Leistungsprüfung Technische Hilfeleistung

Leistungsprüfung mit Bravur gemeistert

 Vier Gruppen der Feuerwehr Wemding stellen sich der technischen Hilfeleistung

Bestens vorbereitet angetreten waren vergangene Woche vier Gruppen der Freiwilligen Feuerwehr Wemding um die Leistungsprüfung „Die Gruppe im Hilfeleistungseinsatz“ zu absolvieren.

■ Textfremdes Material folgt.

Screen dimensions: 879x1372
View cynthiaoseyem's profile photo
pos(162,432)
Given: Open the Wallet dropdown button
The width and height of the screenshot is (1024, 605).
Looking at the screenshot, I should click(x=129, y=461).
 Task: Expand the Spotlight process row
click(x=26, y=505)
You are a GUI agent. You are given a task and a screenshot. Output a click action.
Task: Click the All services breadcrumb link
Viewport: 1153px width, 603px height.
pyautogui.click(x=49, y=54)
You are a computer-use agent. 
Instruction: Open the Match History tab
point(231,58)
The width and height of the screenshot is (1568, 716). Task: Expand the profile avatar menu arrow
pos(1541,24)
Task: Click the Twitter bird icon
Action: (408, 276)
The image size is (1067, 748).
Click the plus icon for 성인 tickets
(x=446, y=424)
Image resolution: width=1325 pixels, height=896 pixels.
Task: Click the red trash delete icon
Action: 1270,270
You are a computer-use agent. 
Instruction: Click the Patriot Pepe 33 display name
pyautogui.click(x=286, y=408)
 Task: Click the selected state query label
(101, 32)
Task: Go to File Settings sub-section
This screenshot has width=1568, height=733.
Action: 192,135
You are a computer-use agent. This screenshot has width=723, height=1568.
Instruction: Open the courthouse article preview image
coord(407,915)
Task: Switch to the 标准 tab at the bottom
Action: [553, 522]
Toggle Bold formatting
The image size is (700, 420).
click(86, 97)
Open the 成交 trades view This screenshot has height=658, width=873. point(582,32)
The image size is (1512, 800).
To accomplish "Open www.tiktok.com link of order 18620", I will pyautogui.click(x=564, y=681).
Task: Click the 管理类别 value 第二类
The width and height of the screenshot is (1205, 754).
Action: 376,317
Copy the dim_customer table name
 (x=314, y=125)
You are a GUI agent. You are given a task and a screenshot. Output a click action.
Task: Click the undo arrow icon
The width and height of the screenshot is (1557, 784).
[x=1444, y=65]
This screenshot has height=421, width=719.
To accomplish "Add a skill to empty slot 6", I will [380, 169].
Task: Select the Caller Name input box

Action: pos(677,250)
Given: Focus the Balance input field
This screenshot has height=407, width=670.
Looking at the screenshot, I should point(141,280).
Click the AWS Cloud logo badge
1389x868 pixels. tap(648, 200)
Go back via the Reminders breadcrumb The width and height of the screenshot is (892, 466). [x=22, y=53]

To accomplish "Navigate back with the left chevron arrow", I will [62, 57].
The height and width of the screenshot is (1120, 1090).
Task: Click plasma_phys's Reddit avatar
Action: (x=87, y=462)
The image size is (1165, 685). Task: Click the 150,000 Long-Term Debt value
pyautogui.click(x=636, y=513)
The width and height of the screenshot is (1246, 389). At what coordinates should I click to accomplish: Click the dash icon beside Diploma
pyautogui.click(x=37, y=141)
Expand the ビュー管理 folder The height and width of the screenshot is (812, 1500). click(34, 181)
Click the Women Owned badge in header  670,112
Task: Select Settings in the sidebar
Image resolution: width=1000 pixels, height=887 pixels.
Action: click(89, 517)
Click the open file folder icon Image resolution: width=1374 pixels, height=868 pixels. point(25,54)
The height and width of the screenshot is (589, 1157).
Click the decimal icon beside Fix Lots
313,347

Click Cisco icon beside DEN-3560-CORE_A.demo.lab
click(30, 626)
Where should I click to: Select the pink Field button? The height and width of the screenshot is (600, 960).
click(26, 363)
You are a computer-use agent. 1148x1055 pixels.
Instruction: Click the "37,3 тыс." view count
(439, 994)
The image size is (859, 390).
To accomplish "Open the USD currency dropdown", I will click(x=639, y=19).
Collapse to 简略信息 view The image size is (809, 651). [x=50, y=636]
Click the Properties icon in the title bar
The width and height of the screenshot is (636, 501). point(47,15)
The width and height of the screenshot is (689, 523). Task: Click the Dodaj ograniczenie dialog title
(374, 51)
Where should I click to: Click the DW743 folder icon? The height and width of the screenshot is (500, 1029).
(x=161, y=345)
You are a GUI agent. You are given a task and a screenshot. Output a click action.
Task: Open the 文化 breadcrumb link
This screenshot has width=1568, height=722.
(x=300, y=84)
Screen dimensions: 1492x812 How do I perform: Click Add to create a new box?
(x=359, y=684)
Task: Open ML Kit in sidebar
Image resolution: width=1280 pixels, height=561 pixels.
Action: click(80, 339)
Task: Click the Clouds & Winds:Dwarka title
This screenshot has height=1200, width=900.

Das Standardgerät bei Verkehrsunfällen – der hydraulische Rettungssatz mit Rettungsschere und Spreizer

Das Standardgerät bei Verkehrsunfällen – der hydraulische Rettungssatz mit Rettungsschere und Spreizer

Dem Vorausgegangen  waren mehrere Wochen intensiven Übens, bei dem sich die Feuerwehrfrauen und –männer auf die Leistungsprüfung vorbereiteten. Bei der Abnahme galt es zunächst für jede Gruppe Fragen zu Einsatzgrundlagen und zur Gerätekunde zu beantworten und nach Auslosung einige Geräte vorzuführen, bevor im Anschluss eine Aufbauübung zur Befreiung eines verunfallten Autofahrers durchgeführt werden musste. Hier war unter anderem der Verunfallte zu betreuen, es musste eine Geräteablage, die Verkehrsabsicherung und die Ausleuchtung der Einsatzstelle aufgebaut werden, sowie der Brandschutz sichergestellt und schließlich die eingeklemmte Person mit Schere und Spreizer befreit werden.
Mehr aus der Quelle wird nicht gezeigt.